BANGOR – A father and son walked side by side Saturday among the hundreds of protesters marching and chanting through the streets of downtown Bangor in a peaceful demonstration against the Iraq war.
They both appeared emotional, walking at times with arms over each other’s shoulders, other times wiping a tear away as they helped push a trailer bed lined with white crosses to signify the lives lost in the war.
Richard Clement of Pittston is a member of Veterans for Peace. His son Brian Clement is affiliated with Iraq Veterans Against the War.
Brian Clement is in the inactive Reserves and is a student at the University of Maine. He is studying history in hopes of becoming a teacher.
Richard Clement’s wife, Rita, marched a few feet behind with Military Families Speak Out, the group to which she belongs.
“This war should have never been started in the first place, and we’ve got to do everything in our power to stop our politicians,” said Rita Clement.Brian Clement, 24, was stationed in Iraq, just north of Baghdad, from 2004 to 2005 as an Army specialist.
When he signed up for the military, he was confident that he was doing the right thing and would be able to make a difference in the lives of the Iraqi people.
“The more I spent time there, I realized we were doing more damage, more harm than good,” Brian Clement said.
He joined Iraq Veterans Against the War when he returned home, but said he supports the soldiers still serving and the veterans who have returned.
“I support them wholeheartedly. They’re my brothers,” he said. “I was over there with a lot of them – and a lot of them are there again. I just want to see them come home.”
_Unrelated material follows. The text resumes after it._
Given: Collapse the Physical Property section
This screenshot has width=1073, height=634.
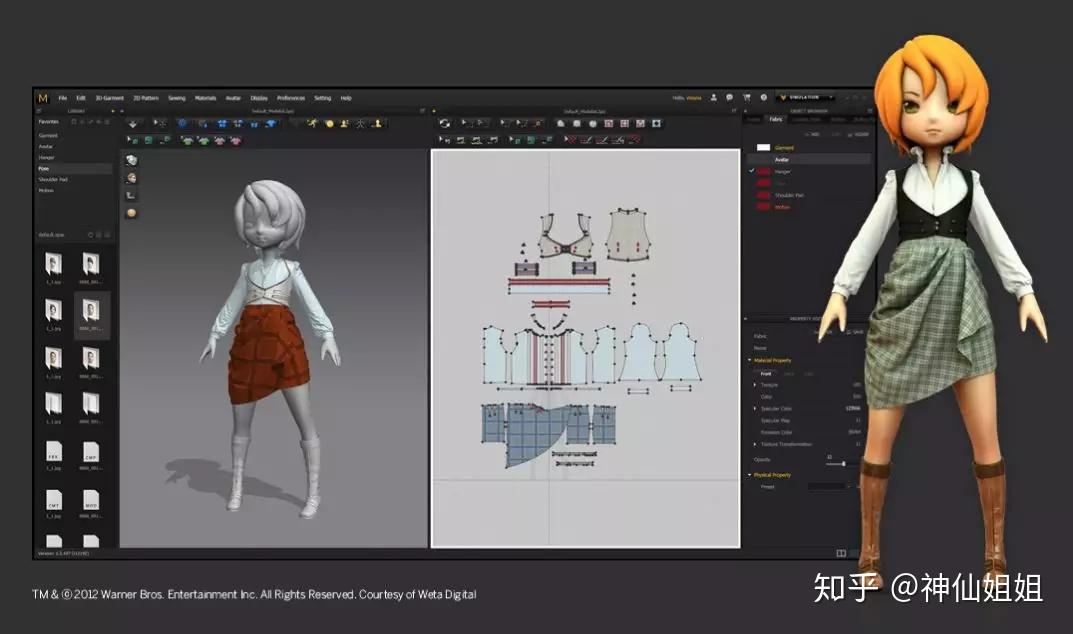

The group’s Web site states that Iraq Veterans Against the War was founded in July 2004 by Iraq war veterans at the annual convention of Veterans for Peace in Boston. The group’s purpose is to give a voice to active-duty service people and veterans who are against this war, but who are under various pressures to remain silent.
“He says that he’s proud of his mother and I for what we do, and I’m proud of him,” Richard Clement said of his son. “He’s the man.”
The Clements were among an estimated 1,500 people from around the state who attended Saturday’s peace rally at the Bangor Waterfront. The age of those in the crowd ranged from infants in strollers to teenagers, the middle-aged and elderly, including an 82-year-old World War II veteran.
“It’s great to have so many young people here today,” said Ilze Petersons of the Peace & Justice Center of Eastern Maine.
The booming sound of drums echoed through the streets. Signs urging President Bush to withdraw U.S. troops from Iraq and stop the war bobbed up and down as the protesters marched, chanting anti-war sentiments such as “Leave Iraq, bring them back” and “This is what support the troops looks like.”
It was the largest rally in Maine since 2002, when about 3,000 people traveled to Augusta to protest the upcoming war.
Bangor police were on hand to monitor the event and direct traffic, but no incidents were reported.
“[The protesters] let the public know it’s not just a small fraction of weird hippies,” said Karen Foley of Bangor. She’s a member of Military Families Speak Out. Her son is in the Air Force stationed in Italy, awaiting orders to deploy to Iraq.
To her, the importance of Saturday’s rally was “the truth.”
“The young men and women who joined the military after September 11 did so with the best of intentions,” Foley said. “I feel they were lied to.”
The war isn’t about terrorists and democracy; it’s about money and power, she said.
“As a mother, I feel like this is my way to protect him,” she said. “He doesn’t always agree with me, but he supports me.”
Doug Rawlings, a founder of Veterans for Peace, was Saturday’s main speaker.
For him, the event was a chance to send a message, but also to reinforce anti-war efforts.
A Vietnam War veteran, Rawlings said he’s serving his country in a different way now.
“I think I’m serving my country much more effectively now than I did in Vietnam,” he said.
Veterans for Peace led the march from the waterfront to the Margaret Chase Smith Federal Building and back, a total distance of about a mile and a half. At their side was Mary Horrigan. Hanging around her neck was a poster-size sign.
“This was my baby,” she said, pointing to a picture of her son, U.S. Army Master Sgt. Robert Horrigan of Belfast, who died in Iraq at age 40 on June 16, 2005.
“And these are all my babies,” Horrigan said, referring to the poster listing the Maine soldiers who have died in the war.
“This being here gives me a reason to continue living,” she said. “I have to do something.”
She, too, echoed the sentiment that Saturday’s event was for everyone to send a message to Bush that the U.S. must bring its troops home.
“We’re not a fringe crazy group,” she said. “It’s everybody.”